------ Extrait

Je ne sais pas de livret se prêtant moins bien que celui de Don Juan à la musique ; mais qu'importe le livret ? Mozart a des idées très arrêtées sur les rapports de la musique et de la poésie dans l'oeuvre dramatique : la poésie dans l'opéra, dit-il, doit absolument être la fille obéissante de la musique. Pourquoi les opéras italiens, malgré leur misérable livret, plaisent-ils partout, même à Paris ? Parce que la musique y domine en souveraine et fait passer sur tout le reste !
Gluck n'était nullement de cet avis et prétendait, lui, que la musique « doit seconder la poésie ». C'est le contrepied de l'opinion de Mozart.
Quoi qu'il en soit, dans Don Juan, Mozart a mis à profit sa théorie : la musique domine en souveraine ; c'est elle qui explique tout, les situations comme les sentiments, et jusqu'aux effets, comme, le clair de lune du début, ou l'orage de la fin. Elle est maîtresse souveraine : c'est pourquoi elle demande, plus que tout autre, dans son interprétation, un doigté, un tact particuliers.

------------
------ Liste des données

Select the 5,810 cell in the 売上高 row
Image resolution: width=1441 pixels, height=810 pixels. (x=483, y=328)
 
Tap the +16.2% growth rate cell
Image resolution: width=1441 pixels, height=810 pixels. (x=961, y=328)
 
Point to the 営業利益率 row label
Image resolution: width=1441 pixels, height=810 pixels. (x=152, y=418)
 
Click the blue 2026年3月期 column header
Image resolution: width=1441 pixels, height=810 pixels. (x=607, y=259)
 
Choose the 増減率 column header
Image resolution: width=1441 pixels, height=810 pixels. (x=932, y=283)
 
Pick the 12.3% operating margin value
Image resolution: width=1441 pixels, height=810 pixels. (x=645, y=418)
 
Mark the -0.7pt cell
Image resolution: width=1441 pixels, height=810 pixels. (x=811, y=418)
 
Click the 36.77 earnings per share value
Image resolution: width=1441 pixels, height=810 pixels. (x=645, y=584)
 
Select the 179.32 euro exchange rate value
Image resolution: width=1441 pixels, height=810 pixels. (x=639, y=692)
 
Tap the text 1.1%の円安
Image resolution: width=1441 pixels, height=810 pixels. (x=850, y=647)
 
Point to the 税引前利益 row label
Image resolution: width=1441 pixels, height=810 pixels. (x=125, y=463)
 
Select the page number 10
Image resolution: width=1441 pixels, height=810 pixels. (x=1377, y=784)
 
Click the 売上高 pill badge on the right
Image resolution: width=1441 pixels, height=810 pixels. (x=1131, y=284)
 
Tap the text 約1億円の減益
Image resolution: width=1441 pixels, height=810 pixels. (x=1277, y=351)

------------

• [Tâches à réaliser]
**A.** Reproduisez fidèlement le passage de l'extrait sur le Don Juan de Mozart, depuis « Je ne sais pas » jusqu'à « l'opinion de Mozart. ».
**B.** D'après l'extrait sur le Don Juan de Mozart, quel rôle Gluck attribuait-il à la musique ?
**C.** Prolongez le texte sur le Don Juan de Mozart au-delà de sa dernière phrase.

• [Liste des réponses]
**A.**
Je ne sais pas de livret se prêtant moins bien que celui de Don Juan à la musique ; mais qu'importe le livret ? Mozart a des idées très arrêtées sur les rapports de la musique et de la poésie dans l'oeuvre dramatique : la poésie dans l'opéra, dit-il, doit absolument être la fille obéissante de la musique. Pourquoi les opéras italiens, malgré leur misérable livret, plaisent-ils partout, même à Paris ? Parce que la musique y domine en souveraine et fait passer sur tout le reste !
Gluck n'était nullement de cet avis et prétendait, lui, que la musique « doit seconder la poésie ». C'est le contrepied de l'opinion de Mozart.

**B.** Selon Gluck, la musique « doit seconder la poésie ».

**C.**
Ce doigté, Madame Lilli Lehmann, la grande cantatrice wagnérienne, l'a eu; et elle a fait de la reconstitution, à Salzbourg, de Don Juan, un bijou finement ciselé, coquettement parfumé, tout imprégné de l'art de Mozart, et du plus pur, et du plus vrai.
Ce fut un enchantement ; elle réalisa, non seulement la mise en scène de cet ouvrage, mais encore elle se donna elle-même dans l'exécution. Elle fit une Dona Anna touchante, tendre, pathétique, amoureuse, sublime.
Mademoiselle Johanna.Gadeky-Tauscher, qui venait de New-York, a su donner à la physionomie ingrate, et peu sympathique d'Elvire, un cachet tout particulier; si elle n'a pas, malgré tous ses efforts, réussi à nous faire aimer Elvire, elle a su du moins nous faire apprécier un talent fait d'une voix chaude et vibrante, et d'un jeu plein d'une convenable réserve et de tact.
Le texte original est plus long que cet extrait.